What Is Marfan’s Syndrome?
Marfan’s syndrome is an inherited connective tissue disorder that
affects normal body growth. Connective tissue provides support for your
skeletal structure and all organs of your body. Any disorder that affects your
connective tissue (such as Marfan’s syndrome) will impact your entire body,
including your organs, skeletal system, skin, eyes, and heart.
Obvious physical characteristics of this disorder include being
tall and lanky, and having loose joints, large and flat feet, and disproportionately
long fingers. This disorder occurs among people of all ages and races. It’s
found in both men and women. According to the Marfan Foundation, the syndrome
occurs in about one in 5,000 people.
Recognizing the Signs of Marfan’s Syndrome
Symptoms of this disorder may show up in infancy and early
childhood, or later in life. Some symptoms may worsen with age.

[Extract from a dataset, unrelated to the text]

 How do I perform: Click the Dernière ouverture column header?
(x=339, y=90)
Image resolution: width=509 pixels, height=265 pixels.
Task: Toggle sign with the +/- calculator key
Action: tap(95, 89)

This disorder shows itself differently in different people. The
visible symptoms occur in your bones and joints. Visible symptoms may include:
- unusually tall height
- long limbs
- large, flat feet
- loose joints
- long, thin fingers
- a curved spine
- a chest bone (sternum) that sticks out or caves
- crowded teeth (caused by an arch in the roof of
Heart and Blood
The more invisible symptoms occur in your heart and blood. Your
aorta, the large blood vessel that transports blood from your heart, may become
enlarged. An enlarged aorta may cause no symptoms. However, it carries the risk
of a life-threatening rupture. Seek
medical assistance immediately if you’re having chest pains, breathing
problems, or an uncontrollable cough.
People with Marfan’s syndrome often have eye problems. About one in six people with
this condition have “partial lens dislocation” in one or both of their eyes.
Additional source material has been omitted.